Decision makers may consider seeking herd immunity, also known as community immunity, as part of a pandemic response strategy. Herd immunity is when the proportion of individuals with immunity is large enough to prevent the disease from spreading in a population (Fine et al 2011). One approach to developing herd immunity is to allow the disease to spread in the population without using tools such as quarantine, or lockdowns. This approach has drawn criticism from the World Health Organisation who noted that, in the first year of the COVID-19 pandemic, attempting to reach herd immunity simply by exposing a population to the disease was “scientifically problematic and unethical” and that “Allowing a dangerous virus that we don’t fully understand to run free is simply unethical (WHO 2020b).

Vaccinations may significantly reduce the harm of pursuing such a strategy, by allowing most people to gain immunity without getting the disease. However, developing an effective and sufficiently long-lasting vaccine takes time, during which the disease may spread rapidly, overwhelming health systems (Health and Social Care 2021).

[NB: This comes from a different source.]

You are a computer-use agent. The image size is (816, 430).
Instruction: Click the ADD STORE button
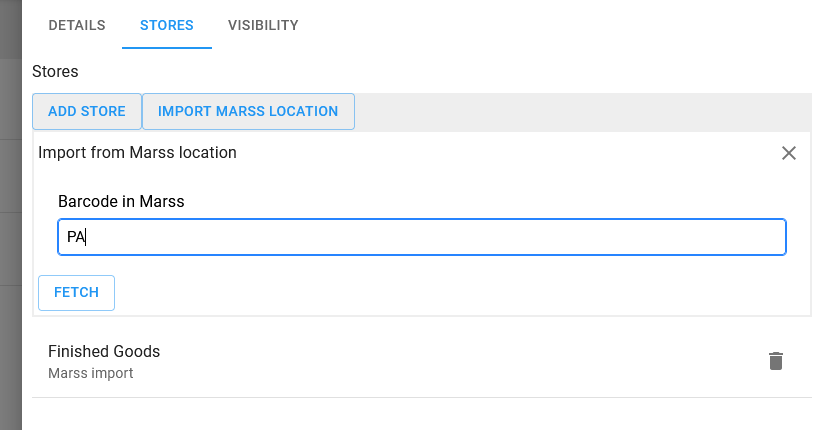(87, 111)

Non-human host reservoirs, incomplete or short-duration immunity that allows for re-infection and transmission, a lack of a vaccine that provides long-lasting protection, insufficient uptake of vaccination, a quickly mutating pathogen, and the rapid transit of people around the world can make achieving herd immunity impossible (Morens et al 2022). If herd immunity is not achieved then the harm of pursuing a herd immunity strategy, including the considerable ethical consequences such as higher death rates and health care costs in perpetuity, may greatly outweigh short term economic benefits.

The impact on the global community of a herd immunity approach must also be considered. A country with an outbreak or epidemic that follows a primary herd immunity strategy may increase the risk of the disease becoming a pandemic, affecting countries that may have less capacity to manage the health care and governance consequences.